Streaming Byzantine-Resilient Storage Architecture for Sensor Data in Intercloud Environments

Sensor network growth in areas like critical infrastructure, smart cities, and environmental monitoring has resulted in previously unheard-of amounts of real-time data that need to be stored in a safe, dependable, and scalable manner.  Traditional cloud storage solutions frequently fall short because of their centralized failure points, high streaming data latency, and poor fault tolerance. This paper proposes Streaming DepSky-A, a novel extension of the Byzantine fault-tolerant DepSky protocol that supports real-time, block-based sensor data ingestion across multiple cloud providers. Unlike static file-oriented systems, Streaming DepSky-A operates on streaming blocks, enabling low-latency ingestion, efficient memory usage, and fine-grained fault isolation.
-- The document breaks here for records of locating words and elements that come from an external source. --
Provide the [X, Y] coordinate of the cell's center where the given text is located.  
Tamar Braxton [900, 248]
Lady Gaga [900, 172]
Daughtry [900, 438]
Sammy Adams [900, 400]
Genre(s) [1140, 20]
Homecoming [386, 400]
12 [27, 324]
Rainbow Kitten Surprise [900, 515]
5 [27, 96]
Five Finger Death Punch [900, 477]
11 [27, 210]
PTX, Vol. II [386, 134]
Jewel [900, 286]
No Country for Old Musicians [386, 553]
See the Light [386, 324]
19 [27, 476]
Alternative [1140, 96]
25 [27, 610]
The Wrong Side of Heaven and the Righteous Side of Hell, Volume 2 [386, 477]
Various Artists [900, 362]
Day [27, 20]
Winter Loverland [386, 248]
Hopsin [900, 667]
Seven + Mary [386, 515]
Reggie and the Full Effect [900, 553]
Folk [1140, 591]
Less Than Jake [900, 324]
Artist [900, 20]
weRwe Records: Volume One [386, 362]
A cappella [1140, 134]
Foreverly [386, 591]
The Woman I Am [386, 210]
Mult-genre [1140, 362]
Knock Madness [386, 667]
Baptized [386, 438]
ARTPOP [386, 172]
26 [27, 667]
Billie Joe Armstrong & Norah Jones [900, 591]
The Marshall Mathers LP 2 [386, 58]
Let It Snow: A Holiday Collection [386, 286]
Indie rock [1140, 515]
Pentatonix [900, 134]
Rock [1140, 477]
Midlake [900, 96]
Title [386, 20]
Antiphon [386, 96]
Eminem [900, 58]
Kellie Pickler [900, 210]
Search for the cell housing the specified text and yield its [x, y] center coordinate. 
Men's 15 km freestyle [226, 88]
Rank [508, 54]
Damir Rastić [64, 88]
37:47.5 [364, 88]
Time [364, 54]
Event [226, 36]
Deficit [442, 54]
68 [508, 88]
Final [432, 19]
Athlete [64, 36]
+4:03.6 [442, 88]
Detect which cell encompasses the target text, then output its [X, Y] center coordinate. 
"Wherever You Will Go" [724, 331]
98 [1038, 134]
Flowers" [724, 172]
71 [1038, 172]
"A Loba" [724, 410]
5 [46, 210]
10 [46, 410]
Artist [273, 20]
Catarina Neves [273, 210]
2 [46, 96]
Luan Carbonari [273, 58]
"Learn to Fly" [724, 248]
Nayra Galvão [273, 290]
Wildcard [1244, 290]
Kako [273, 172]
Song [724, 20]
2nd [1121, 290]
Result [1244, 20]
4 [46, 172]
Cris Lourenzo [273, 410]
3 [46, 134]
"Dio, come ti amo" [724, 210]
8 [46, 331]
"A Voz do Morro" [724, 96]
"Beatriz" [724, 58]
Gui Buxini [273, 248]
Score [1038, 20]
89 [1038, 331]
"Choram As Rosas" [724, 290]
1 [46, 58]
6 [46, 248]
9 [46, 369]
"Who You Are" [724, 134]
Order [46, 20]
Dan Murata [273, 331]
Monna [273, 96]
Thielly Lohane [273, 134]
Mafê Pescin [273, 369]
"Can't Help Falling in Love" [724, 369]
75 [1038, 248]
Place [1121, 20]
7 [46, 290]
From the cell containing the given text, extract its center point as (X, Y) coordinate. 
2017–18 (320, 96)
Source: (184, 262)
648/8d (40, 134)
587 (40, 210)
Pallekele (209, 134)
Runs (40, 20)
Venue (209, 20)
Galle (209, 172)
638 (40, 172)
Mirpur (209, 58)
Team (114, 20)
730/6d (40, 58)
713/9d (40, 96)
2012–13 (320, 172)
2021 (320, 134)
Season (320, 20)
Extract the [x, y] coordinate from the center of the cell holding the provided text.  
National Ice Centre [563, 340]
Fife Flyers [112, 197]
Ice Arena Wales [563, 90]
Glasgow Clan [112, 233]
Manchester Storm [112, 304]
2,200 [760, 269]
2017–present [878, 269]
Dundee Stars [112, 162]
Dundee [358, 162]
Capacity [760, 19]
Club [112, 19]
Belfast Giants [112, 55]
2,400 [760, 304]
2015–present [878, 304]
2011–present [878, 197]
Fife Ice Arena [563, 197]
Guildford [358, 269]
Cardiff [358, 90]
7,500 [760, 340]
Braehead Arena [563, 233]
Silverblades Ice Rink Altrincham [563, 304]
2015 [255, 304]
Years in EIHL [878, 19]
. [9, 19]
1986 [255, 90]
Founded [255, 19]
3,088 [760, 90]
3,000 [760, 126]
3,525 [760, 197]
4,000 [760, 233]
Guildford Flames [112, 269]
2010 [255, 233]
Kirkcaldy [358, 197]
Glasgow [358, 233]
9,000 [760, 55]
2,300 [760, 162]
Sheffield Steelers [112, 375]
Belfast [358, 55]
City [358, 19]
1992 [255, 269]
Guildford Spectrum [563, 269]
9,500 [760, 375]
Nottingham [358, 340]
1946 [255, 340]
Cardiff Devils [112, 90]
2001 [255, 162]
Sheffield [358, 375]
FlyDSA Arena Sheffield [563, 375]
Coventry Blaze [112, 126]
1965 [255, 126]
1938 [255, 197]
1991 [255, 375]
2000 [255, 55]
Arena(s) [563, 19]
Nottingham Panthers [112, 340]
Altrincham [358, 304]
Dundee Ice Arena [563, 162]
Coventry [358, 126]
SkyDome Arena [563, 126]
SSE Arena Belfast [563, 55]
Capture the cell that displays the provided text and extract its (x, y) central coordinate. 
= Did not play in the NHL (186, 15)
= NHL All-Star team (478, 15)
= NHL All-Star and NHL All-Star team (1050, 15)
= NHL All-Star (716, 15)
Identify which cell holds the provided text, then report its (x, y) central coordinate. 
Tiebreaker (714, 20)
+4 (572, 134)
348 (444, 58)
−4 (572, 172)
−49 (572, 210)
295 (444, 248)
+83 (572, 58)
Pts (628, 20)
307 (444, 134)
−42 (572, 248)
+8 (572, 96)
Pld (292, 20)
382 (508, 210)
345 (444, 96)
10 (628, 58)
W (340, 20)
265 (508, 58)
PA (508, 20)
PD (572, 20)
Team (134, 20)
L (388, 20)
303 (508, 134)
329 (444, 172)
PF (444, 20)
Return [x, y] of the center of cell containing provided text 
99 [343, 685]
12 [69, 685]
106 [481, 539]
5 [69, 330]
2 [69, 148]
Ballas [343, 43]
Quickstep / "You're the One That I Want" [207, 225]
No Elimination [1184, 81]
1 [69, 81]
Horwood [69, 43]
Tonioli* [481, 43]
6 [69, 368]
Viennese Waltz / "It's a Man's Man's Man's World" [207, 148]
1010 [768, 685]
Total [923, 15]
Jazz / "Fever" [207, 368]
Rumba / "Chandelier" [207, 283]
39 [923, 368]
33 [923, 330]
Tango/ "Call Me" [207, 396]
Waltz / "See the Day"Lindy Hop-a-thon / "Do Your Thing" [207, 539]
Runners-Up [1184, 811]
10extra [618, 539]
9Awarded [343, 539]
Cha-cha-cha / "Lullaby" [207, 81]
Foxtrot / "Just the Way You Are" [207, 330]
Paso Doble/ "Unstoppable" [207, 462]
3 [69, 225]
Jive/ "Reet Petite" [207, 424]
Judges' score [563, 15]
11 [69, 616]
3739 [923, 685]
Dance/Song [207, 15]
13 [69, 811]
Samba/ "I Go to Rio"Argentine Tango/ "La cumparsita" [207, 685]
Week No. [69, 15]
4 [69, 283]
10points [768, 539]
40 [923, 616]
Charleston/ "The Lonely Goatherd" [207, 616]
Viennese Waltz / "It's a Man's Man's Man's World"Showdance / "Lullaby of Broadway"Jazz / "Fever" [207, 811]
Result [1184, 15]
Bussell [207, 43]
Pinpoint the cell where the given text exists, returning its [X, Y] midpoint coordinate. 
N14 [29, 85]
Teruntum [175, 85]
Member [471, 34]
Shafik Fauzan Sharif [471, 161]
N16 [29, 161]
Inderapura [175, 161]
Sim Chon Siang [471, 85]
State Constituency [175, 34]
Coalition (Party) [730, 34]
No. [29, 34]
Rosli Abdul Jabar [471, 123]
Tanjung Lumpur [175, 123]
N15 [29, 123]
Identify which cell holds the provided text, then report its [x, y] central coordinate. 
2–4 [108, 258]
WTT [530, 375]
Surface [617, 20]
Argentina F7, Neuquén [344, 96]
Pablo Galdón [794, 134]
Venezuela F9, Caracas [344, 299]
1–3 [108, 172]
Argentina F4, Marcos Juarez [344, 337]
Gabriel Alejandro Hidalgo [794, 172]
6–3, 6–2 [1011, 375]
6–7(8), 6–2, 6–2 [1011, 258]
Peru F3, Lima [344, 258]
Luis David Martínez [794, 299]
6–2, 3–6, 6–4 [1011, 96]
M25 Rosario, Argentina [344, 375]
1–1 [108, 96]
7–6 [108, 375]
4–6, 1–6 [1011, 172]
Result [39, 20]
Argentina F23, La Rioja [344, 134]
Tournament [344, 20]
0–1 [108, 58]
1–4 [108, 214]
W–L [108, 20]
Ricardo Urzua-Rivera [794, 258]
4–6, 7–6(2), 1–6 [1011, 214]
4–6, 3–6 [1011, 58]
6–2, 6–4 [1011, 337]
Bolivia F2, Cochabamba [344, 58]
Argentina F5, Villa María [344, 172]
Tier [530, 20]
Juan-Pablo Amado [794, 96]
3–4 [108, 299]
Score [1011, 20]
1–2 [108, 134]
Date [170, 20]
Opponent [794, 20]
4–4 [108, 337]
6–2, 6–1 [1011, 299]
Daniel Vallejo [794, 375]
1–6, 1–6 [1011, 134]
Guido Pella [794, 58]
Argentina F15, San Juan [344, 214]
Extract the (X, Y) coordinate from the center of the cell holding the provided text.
The system integrates quorum-based replication, block-level integrity verification, and asynchronous dispatch to achieve high throughput and resilience under concurrent workloads and simulated cloud faults. Experimental evaluation in a federated cloud testbed demonstrates that Streaming DepSky-A sustains throughput exceeding 480,000 records per second per node, maintains over 99.94% availability, and detects data corruption with 100% accuracy. The results affirm the viability of the architecture for scalable, fault-resilient sensor data storage in untrusted and heterogeneous intercloud environments.